Читаем Части целого полностью

Я остановился. Жаждущая крови толпа скрылась за холмом. Сердце ныло в груди. Я глубоко вздохнул, стараясь его успокоить. Чтобы установить контакт с отцом, мне требовалось привести себя в глубокое созерцательное состояние. Но разумеется, надо было спешить, хотя спешка — не лучший способ обретения внутреннего покоя. Нельзя изменить качественные свойства сознания, несясь за автобусом.
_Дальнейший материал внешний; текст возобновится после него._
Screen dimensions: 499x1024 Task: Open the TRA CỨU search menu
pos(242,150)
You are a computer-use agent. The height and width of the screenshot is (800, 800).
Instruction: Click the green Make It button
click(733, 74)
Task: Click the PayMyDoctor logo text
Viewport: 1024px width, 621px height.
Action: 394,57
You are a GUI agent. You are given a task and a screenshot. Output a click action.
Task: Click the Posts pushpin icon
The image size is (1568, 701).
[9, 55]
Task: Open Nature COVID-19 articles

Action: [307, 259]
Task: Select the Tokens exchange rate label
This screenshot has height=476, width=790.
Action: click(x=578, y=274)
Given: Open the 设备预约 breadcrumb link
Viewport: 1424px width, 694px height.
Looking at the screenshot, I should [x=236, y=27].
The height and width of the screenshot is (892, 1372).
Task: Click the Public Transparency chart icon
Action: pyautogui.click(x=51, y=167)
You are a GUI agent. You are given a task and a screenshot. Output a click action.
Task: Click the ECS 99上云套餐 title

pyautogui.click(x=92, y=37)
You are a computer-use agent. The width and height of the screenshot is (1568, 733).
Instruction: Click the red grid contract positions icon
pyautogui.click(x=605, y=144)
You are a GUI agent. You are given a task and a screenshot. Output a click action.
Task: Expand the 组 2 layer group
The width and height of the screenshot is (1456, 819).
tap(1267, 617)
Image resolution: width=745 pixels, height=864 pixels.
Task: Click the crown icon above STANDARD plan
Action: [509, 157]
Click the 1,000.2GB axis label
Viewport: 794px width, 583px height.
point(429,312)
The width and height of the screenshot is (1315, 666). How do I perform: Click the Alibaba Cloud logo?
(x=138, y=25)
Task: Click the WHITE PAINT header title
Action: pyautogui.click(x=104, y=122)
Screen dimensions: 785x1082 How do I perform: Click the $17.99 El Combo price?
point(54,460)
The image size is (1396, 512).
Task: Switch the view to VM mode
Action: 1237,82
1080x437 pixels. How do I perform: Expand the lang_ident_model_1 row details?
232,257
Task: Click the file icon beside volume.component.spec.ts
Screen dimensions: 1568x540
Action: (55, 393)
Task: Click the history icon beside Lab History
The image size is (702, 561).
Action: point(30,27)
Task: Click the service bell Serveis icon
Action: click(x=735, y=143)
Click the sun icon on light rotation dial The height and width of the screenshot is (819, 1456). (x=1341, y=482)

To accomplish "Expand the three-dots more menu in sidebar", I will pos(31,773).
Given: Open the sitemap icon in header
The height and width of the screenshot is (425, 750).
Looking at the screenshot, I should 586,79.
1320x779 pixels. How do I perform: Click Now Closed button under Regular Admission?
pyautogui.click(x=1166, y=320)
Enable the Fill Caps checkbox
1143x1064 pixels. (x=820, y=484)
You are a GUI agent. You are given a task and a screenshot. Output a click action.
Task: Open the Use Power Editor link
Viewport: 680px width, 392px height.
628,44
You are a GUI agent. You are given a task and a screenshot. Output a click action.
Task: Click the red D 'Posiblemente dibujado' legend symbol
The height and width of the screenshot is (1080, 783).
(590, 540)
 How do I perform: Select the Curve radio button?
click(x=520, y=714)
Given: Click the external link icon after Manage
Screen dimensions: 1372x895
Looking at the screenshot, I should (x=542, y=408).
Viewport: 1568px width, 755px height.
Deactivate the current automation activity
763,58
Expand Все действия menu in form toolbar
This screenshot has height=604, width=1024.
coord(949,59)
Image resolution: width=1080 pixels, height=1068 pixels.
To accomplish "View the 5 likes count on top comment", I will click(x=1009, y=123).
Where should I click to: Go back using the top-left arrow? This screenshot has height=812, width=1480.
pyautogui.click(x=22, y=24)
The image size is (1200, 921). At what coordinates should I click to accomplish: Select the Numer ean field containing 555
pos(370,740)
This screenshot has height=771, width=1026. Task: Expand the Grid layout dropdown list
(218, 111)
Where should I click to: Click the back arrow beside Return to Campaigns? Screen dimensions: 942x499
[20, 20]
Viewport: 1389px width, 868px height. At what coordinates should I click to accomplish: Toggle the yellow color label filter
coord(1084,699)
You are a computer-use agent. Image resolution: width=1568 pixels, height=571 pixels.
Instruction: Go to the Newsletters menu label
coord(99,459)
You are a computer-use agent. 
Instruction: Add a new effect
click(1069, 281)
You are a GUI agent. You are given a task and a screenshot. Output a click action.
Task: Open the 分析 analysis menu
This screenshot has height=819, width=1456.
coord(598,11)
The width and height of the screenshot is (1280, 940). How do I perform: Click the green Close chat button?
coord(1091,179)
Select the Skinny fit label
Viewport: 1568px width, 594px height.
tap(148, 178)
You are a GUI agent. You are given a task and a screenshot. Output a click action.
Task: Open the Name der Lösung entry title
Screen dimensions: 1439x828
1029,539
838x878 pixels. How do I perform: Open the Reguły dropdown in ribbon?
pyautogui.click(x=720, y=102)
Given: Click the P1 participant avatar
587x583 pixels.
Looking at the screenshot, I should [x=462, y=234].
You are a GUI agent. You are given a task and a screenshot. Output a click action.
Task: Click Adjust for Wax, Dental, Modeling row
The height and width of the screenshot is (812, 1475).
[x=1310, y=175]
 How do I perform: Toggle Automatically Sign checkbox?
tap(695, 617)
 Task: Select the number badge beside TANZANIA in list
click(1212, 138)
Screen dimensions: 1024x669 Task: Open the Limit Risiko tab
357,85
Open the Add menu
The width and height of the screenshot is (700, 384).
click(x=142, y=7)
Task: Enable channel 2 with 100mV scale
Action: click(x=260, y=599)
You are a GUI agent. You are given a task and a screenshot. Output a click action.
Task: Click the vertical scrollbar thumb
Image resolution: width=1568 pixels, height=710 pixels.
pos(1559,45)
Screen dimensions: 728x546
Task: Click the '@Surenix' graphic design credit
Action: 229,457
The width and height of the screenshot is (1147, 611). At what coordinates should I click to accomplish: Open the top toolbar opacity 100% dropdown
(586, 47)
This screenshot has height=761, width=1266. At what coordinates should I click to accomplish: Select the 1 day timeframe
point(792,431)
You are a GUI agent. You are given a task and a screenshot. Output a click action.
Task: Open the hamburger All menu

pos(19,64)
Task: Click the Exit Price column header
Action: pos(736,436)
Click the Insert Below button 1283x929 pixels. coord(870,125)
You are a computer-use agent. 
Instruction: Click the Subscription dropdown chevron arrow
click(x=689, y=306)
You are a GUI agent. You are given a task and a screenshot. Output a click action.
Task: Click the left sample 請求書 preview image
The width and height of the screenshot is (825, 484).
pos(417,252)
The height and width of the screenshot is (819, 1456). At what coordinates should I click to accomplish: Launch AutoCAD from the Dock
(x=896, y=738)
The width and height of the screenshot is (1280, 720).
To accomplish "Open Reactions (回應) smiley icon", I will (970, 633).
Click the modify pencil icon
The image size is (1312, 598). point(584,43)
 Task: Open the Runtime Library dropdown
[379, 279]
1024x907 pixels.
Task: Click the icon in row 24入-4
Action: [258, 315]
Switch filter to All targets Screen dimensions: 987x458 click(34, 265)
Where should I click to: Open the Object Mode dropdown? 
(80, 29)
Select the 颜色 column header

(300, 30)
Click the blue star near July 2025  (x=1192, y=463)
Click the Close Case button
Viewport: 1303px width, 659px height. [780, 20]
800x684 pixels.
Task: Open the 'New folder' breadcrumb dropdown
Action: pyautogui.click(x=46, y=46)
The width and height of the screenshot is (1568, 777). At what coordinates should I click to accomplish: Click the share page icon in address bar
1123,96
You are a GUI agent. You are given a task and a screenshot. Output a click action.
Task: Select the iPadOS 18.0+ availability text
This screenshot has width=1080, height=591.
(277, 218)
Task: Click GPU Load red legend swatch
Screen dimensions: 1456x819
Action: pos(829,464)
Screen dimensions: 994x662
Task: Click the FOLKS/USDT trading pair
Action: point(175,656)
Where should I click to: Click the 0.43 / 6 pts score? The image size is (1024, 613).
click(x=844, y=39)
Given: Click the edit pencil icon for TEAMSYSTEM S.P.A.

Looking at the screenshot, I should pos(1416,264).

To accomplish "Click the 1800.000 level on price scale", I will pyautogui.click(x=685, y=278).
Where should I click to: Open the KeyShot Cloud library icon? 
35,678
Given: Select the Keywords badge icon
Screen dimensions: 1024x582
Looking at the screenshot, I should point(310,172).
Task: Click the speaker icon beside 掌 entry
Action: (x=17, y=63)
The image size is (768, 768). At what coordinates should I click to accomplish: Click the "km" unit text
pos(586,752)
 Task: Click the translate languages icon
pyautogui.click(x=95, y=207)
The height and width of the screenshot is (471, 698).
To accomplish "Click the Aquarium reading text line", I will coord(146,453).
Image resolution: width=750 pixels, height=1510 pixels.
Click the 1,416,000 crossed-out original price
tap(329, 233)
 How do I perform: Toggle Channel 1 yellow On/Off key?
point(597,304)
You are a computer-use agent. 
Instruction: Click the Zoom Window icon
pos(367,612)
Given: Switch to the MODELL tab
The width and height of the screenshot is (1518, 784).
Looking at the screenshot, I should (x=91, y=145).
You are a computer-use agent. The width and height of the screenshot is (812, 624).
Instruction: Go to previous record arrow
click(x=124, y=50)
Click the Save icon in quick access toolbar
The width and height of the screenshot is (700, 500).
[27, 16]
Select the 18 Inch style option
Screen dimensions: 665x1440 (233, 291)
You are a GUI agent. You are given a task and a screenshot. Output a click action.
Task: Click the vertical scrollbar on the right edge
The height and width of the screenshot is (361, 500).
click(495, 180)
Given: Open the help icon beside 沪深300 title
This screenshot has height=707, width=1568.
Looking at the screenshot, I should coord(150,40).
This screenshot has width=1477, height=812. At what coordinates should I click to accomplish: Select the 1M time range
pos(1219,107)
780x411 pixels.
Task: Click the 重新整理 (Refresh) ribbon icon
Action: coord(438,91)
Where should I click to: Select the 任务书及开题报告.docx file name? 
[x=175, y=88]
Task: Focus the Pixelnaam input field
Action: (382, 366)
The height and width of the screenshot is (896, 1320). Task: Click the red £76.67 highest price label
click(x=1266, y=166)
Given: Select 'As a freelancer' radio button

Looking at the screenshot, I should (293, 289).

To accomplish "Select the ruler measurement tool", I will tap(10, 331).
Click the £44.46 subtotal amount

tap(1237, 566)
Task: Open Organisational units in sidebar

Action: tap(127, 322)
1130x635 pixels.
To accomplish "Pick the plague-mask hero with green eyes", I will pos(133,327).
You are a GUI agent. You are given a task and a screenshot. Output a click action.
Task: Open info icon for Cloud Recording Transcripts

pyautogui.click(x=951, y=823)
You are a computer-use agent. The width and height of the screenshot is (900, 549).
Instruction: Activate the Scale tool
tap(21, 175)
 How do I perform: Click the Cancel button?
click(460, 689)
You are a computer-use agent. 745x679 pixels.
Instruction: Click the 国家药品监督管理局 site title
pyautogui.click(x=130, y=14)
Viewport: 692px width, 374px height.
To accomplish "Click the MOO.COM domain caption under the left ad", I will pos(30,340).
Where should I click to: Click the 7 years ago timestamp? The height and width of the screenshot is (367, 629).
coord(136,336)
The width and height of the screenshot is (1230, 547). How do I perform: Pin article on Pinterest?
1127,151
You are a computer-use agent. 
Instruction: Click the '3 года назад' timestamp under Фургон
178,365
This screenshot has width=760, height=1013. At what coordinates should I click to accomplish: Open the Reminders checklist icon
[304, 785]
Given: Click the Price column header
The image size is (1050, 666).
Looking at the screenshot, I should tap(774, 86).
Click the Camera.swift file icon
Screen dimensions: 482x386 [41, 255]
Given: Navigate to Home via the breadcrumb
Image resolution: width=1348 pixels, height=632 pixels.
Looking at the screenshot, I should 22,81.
Я принял хрестоматийную позу. Сел на землю, скрестил ноги, сосредоточился на дыхании и стал повторять мантру: «Вау!» Сознание успокоилось, но, откровенно говоря, в голове стало как-то пустовато. Просветление позволяло дойти до края сознания, но не переступить черту. И еще накатил приступ блаженства — это еще с какой стати? Мне следовало идти дальше, чем обычно. Из того, что я читал о медитации, я вынес, что в этом деле необходимо придерживаться определенной системы: как сидеть, как дышать, как сосредоточиться на дыхании. Но рутинная система противоречила тому, что мне требовалось в данный момент. Я несколько раз пробовал медитировать по системе — дышал и сосредотачивался одним и тем же способом — и пришел к выводу, что это все равно, что стоять на конвейере и накручивать пробки на бутылки с кока-колой. Мозг успокаивался, замирал, тупел. Это мне не подходило.

Я пытался утихомирить сознание, но в голове бушевал конфликт, и это сжигало энергию, которая требовалась для установления телепатической связи с отцом. Может быть, прекратить сосредоточиваться? Но как достигнуть спокойного состояния ума без сосредоточенности?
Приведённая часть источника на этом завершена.